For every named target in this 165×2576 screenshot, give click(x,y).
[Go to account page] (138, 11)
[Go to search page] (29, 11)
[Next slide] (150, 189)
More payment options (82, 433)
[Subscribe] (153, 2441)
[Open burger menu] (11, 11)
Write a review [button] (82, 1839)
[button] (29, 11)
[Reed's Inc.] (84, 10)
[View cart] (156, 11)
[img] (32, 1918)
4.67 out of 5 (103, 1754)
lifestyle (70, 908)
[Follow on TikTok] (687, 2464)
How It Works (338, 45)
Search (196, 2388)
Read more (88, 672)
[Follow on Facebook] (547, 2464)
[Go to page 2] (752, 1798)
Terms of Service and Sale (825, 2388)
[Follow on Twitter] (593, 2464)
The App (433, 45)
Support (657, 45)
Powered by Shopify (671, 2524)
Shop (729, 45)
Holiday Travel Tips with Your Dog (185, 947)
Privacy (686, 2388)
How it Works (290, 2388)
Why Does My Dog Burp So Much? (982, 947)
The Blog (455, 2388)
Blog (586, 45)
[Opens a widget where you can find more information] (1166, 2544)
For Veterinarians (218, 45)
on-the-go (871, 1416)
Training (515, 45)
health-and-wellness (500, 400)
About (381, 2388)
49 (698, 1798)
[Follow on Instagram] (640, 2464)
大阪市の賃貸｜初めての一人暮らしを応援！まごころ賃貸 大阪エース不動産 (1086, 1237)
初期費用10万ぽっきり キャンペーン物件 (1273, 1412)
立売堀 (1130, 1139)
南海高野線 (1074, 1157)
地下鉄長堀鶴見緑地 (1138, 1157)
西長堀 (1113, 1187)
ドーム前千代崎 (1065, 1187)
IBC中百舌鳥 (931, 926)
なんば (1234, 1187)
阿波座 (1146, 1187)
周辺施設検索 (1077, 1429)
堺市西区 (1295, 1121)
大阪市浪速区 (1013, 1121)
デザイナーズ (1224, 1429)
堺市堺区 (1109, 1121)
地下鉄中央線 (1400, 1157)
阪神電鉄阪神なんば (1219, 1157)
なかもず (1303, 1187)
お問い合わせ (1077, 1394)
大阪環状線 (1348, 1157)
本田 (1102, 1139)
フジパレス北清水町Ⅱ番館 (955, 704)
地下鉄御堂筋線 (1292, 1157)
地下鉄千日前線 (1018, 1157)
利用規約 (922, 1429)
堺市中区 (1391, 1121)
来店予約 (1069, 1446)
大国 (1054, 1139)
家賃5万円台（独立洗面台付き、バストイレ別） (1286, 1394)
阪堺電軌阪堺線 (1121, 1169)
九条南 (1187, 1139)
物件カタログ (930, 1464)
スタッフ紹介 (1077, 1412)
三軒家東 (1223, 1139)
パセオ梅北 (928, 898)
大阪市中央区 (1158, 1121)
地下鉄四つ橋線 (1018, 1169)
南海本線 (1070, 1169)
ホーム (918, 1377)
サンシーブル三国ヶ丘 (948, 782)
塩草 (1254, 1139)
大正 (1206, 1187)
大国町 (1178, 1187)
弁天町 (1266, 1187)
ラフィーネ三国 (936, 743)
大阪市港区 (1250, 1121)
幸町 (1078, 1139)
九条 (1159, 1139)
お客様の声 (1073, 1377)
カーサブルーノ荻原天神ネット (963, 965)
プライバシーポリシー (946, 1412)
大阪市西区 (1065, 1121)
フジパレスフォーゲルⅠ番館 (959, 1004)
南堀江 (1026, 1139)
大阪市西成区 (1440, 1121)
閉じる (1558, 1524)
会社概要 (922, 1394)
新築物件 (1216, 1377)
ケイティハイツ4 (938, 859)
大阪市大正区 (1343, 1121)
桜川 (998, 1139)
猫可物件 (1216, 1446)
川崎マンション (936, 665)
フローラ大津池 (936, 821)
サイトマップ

→ Directions for this task: Please return all lines above in which the string "Follow" is found.

→ Written reply:
[Follow on TikTok] (687, 2464)
[Follow on Facebook] (547, 2464)
[Follow on Twitter] (593, 2464)
[Follow on Instagram] (640, 2464)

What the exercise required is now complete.